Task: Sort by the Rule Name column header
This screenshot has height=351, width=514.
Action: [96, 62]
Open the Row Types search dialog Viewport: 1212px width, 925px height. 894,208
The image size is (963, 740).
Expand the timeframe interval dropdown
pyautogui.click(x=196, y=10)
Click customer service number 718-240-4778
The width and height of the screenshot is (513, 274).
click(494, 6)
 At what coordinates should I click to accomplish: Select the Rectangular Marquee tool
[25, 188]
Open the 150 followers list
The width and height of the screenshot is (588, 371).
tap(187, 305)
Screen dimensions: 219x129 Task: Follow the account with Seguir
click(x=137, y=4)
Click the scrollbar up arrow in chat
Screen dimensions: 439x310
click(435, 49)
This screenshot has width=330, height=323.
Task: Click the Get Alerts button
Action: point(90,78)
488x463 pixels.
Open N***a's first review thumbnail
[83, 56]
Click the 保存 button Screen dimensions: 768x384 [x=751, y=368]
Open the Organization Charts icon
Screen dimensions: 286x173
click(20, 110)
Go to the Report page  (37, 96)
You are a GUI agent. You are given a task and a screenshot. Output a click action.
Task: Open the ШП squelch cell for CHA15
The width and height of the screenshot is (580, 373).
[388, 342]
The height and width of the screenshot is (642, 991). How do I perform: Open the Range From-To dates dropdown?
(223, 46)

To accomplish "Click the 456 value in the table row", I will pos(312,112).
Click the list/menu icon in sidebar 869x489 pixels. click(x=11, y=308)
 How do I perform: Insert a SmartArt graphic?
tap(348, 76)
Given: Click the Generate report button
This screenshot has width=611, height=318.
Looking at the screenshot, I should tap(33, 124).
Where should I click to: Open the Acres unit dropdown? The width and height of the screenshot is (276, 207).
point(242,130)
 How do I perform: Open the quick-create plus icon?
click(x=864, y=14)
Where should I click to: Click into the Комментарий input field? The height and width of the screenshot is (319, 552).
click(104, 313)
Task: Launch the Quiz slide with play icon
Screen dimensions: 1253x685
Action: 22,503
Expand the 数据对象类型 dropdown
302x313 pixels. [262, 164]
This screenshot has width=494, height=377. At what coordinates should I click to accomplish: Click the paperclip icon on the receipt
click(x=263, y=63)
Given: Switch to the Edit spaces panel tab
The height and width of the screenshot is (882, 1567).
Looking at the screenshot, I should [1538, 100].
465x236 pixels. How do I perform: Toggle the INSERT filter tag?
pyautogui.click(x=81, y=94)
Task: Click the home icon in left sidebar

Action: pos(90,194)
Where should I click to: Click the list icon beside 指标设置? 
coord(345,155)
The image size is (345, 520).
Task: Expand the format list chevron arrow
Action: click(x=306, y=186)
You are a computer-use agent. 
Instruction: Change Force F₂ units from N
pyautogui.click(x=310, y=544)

━━━━━━━━━━━━━━━━━━━━━━━━━━━━━━

## Directive
Copy out every one of the items above word for word.

## Task solution
Task: Sort by the Rule Name column header
This screenshot has height=351, width=514.
Action: [96, 62]
Open the Row Types search dialog Viewport: 1212px width, 925px height. 894,208
The image size is (963, 740).
Expand the timeframe interval dropdown
pyautogui.click(x=196, y=10)
Click customer service number 718-240-4778
The width and height of the screenshot is (513, 274).
click(494, 6)
 At what coordinates should I click to accomplish: Select the Rectangular Marquee tool
[25, 188]
Open the 150 followers list
The width and height of the screenshot is (588, 371).
tap(187, 305)
Screen dimensions: 219x129 Task: Follow the account with Seguir
click(x=137, y=4)
Click the scrollbar up arrow in chat
Screen dimensions: 439x310
click(435, 49)
This screenshot has width=330, height=323.
Task: Click the Get Alerts button
Action: point(90,78)
488x463 pixels.
Open N***a's first review thumbnail
[83, 56]
Click the 保存 button Screen dimensions: 768x384 [x=751, y=368]
Open the Organization Charts icon
Screen dimensions: 286x173
click(20, 110)
Go to the Report page  (37, 96)
You are a GUI agent. You are given a task and a screenshot. Output a click action.
Task: Open the ШП squelch cell for CHA15
The width and height of the screenshot is (580, 373).
[388, 342]
The height and width of the screenshot is (642, 991). How do I perform: Open the Range From-To dates dropdown?
(223, 46)

To accomplish "Click the 456 value in the table row", I will pos(312,112).
Click the list/menu icon in sidebar 869x489 pixels. click(x=11, y=308)
 How do I perform: Insert a SmartArt graphic?
tap(348, 76)
Given: Click the Generate report button
This screenshot has width=611, height=318.
Looking at the screenshot, I should tap(33, 124).
Where should I click to: Open the Acres unit dropdown? The width and height of the screenshot is (276, 207).
point(242,130)
 How do I perform: Open the quick-create plus icon?
click(x=864, y=14)
Where should I click to: Click into the Комментарий input field? The height and width of the screenshot is (319, 552).
click(104, 313)
Task: Launch the Quiz slide with play icon
Screen dimensions: 1253x685
Action: 22,503
Expand the 数据对象类型 dropdown
302x313 pixels. [262, 164]
This screenshot has width=494, height=377. At what coordinates should I click to accomplish: Click the paperclip icon on the receipt
click(x=263, y=63)
Given: Switch to the Edit spaces panel tab
The height and width of the screenshot is (882, 1567).
Looking at the screenshot, I should [1538, 100].
465x236 pixels. How do I perform: Toggle the INSERT filter tag?
pyautogui.click(x=81, y=94)
Task: Click the home icon in left sidebar

Action: pos(90,194)
Where should I click to: Click the list icon beside 指标设置? 
coord(345,155)
The image size is (345, 520).
Task: Expand the format list chevron arrow
Action: click(x=306, y=186)
You are a computer-use agent. 
Instruction: Change Force F₂ units from N
pyautogui.click(x=310, y=544)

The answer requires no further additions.